### Stored data entries
________

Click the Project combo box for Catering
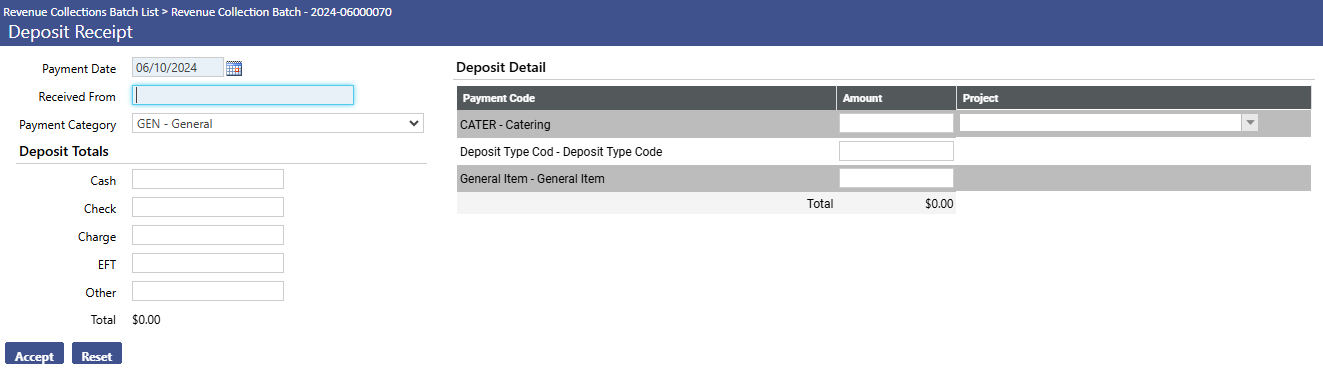pos(1108,123)
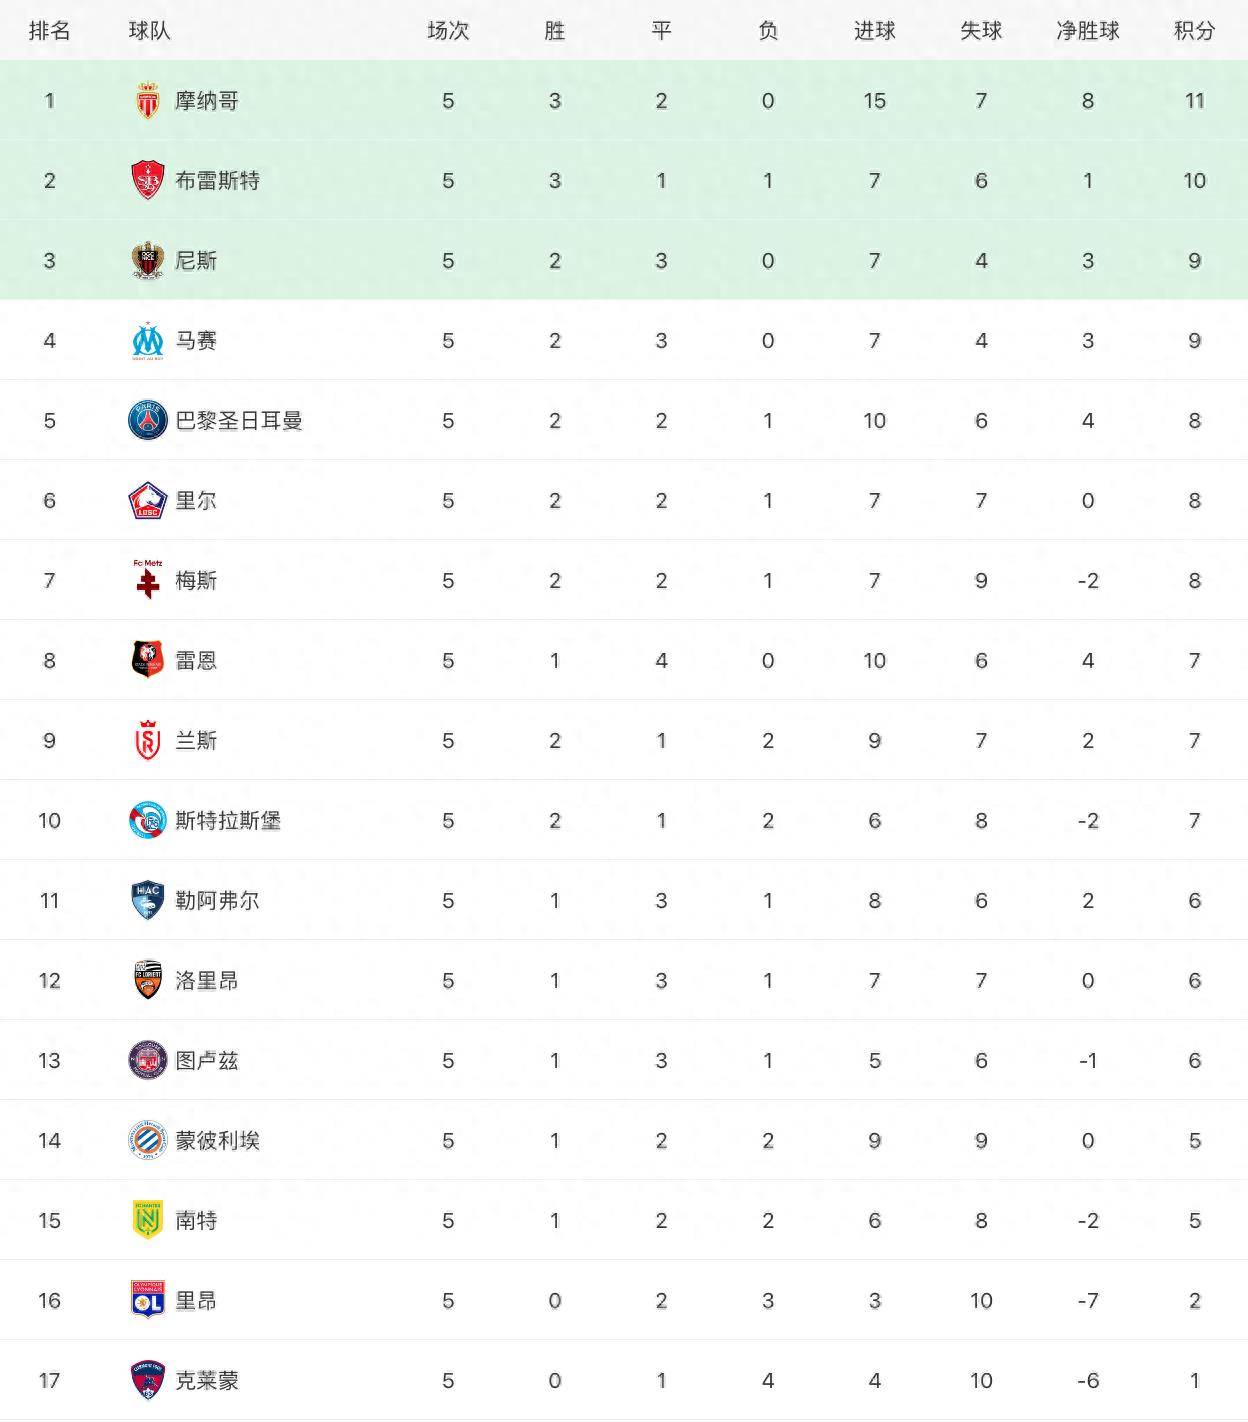Click the 进球 goals column header
The width and height of the screenshot is (1248, 1422).
click(x=874, y=31)
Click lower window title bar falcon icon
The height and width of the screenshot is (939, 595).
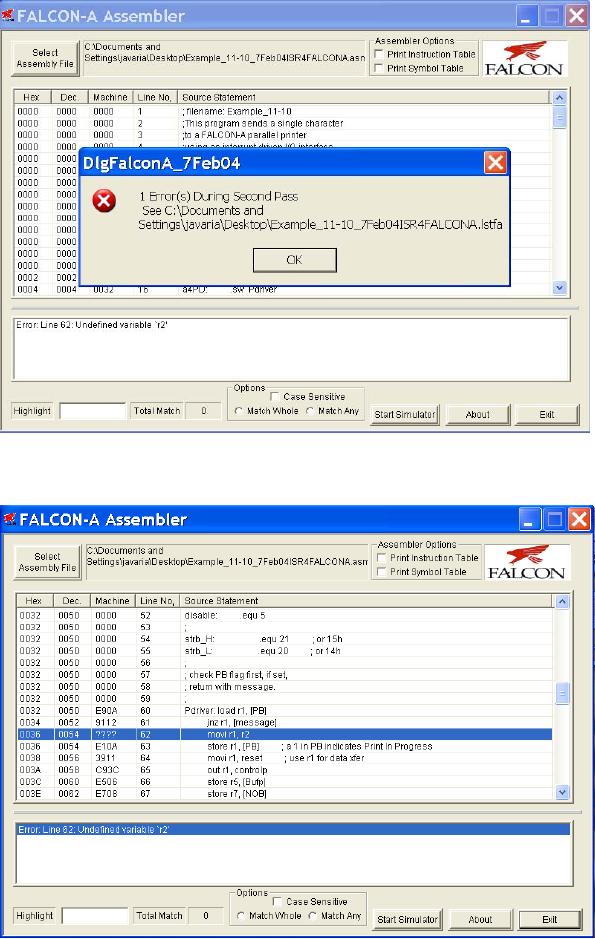pyautogui.click(x=10, y=519)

________

### Task to complete
Beginning with the line containing "Click lower window title bar falcon icon" and ending with the last line of the data, output those lines exactly and nothing more. Omit every picture.

### The completed task
Click lower window title bar falcon icon
The height and width of the screenshot is (939, 595).
pyautogui.click(x=10, y=519)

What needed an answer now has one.